Activity:
The response should consist of every line below, restated exactly, with no pictures.

The records:
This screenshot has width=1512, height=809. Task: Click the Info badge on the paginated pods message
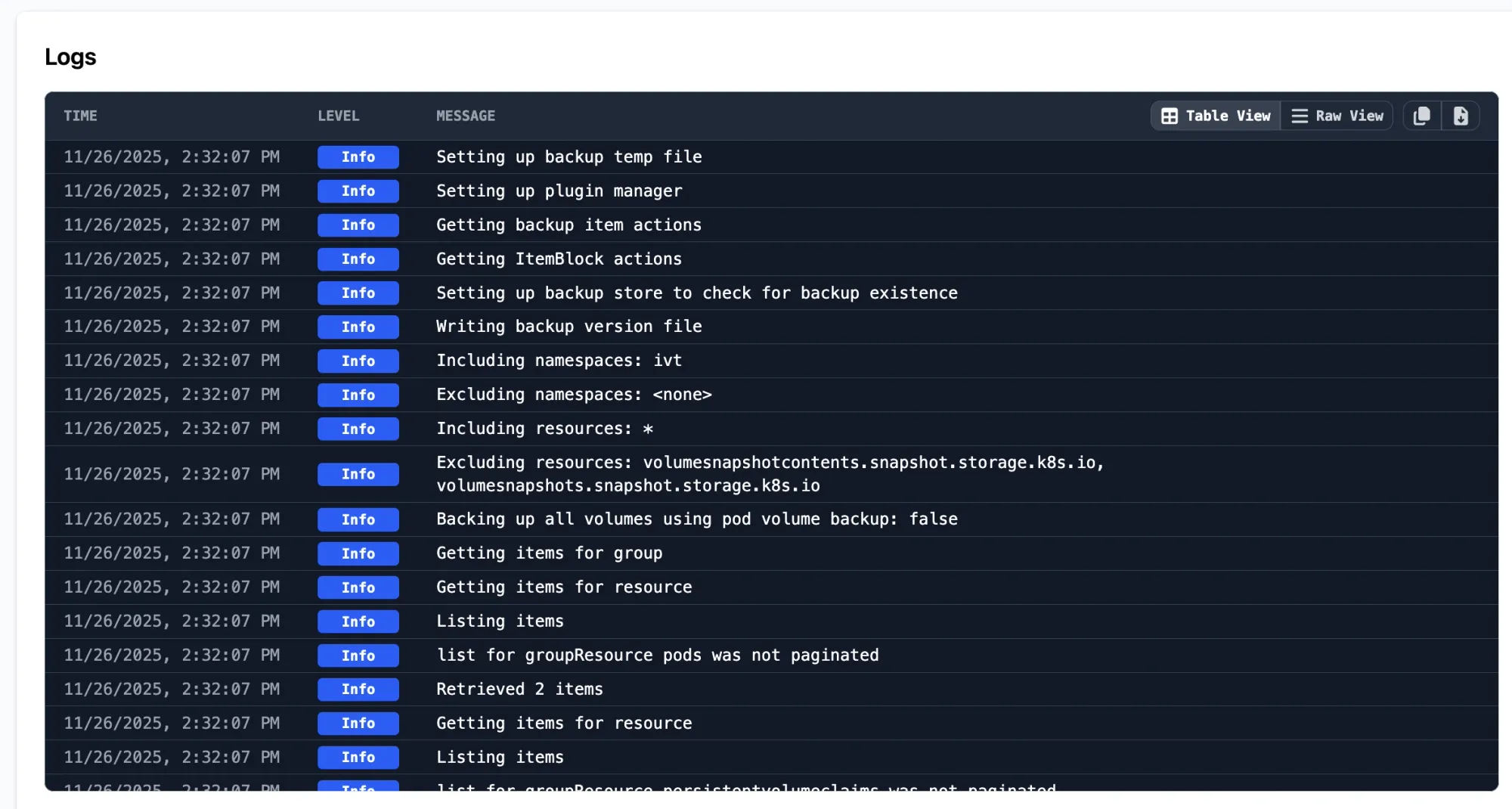[358, 656]
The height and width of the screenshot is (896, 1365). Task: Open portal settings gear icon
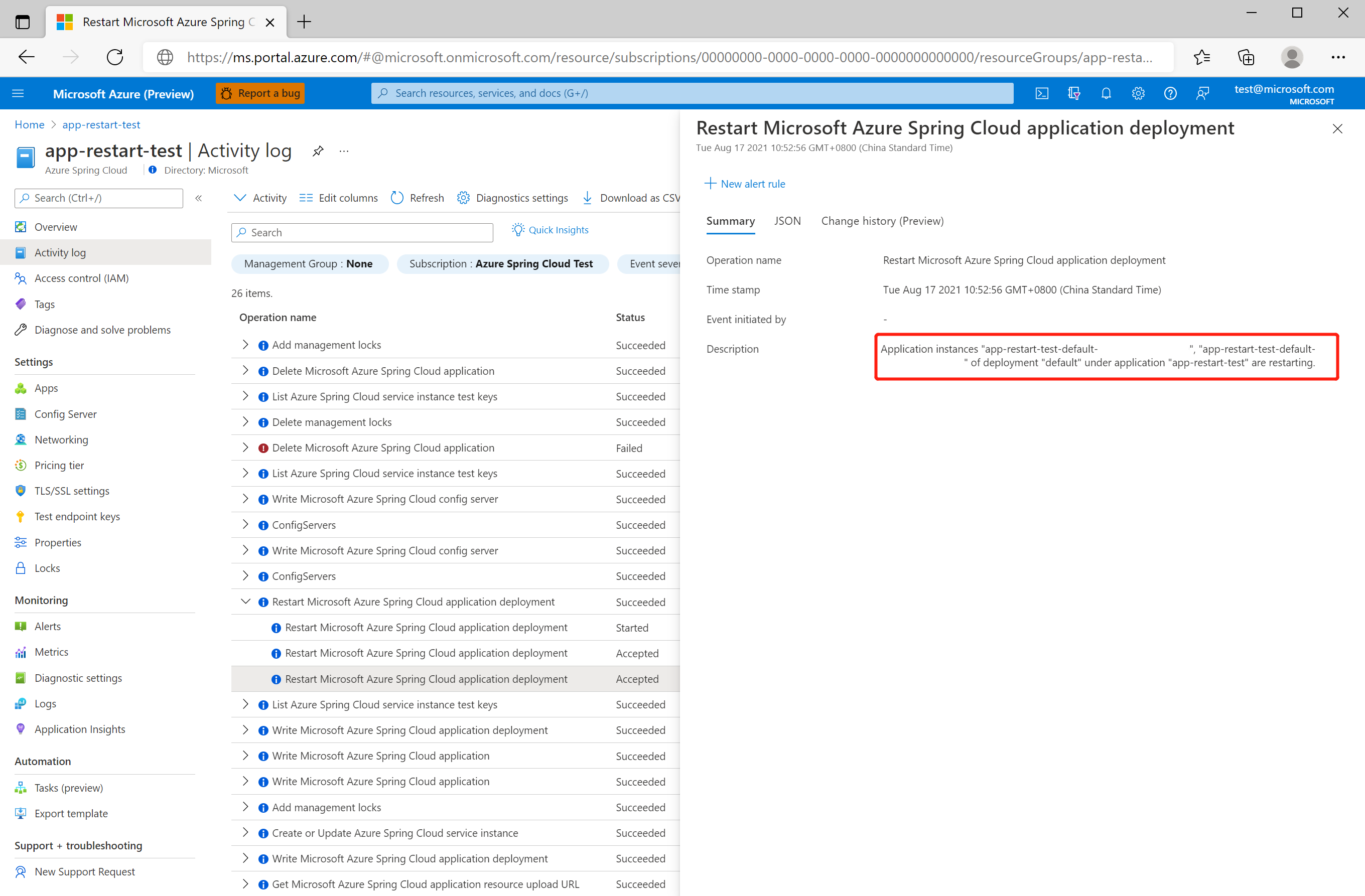coord(1138,93)
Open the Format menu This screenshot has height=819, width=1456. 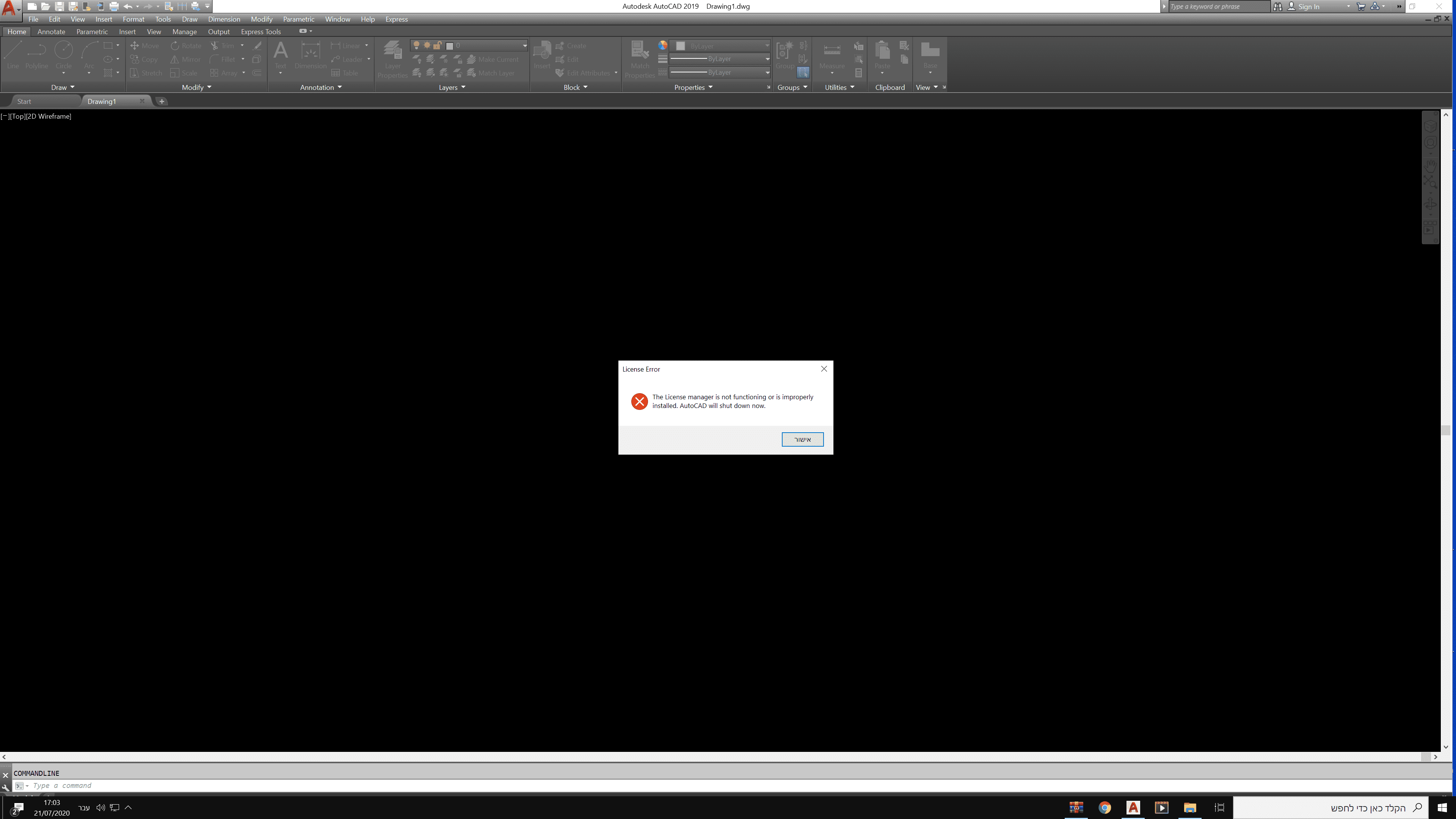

Answer to this problem:
This screenshot has width=1512, height=809. Task: Click the Info badge on the paginated pods message
[358, 656]
The height and width of the screenshot is (896, 1365). Task: Open portal settings gear icon
coord(1138,93)
Open the Format menu This screenshot has height=819, width=1456. 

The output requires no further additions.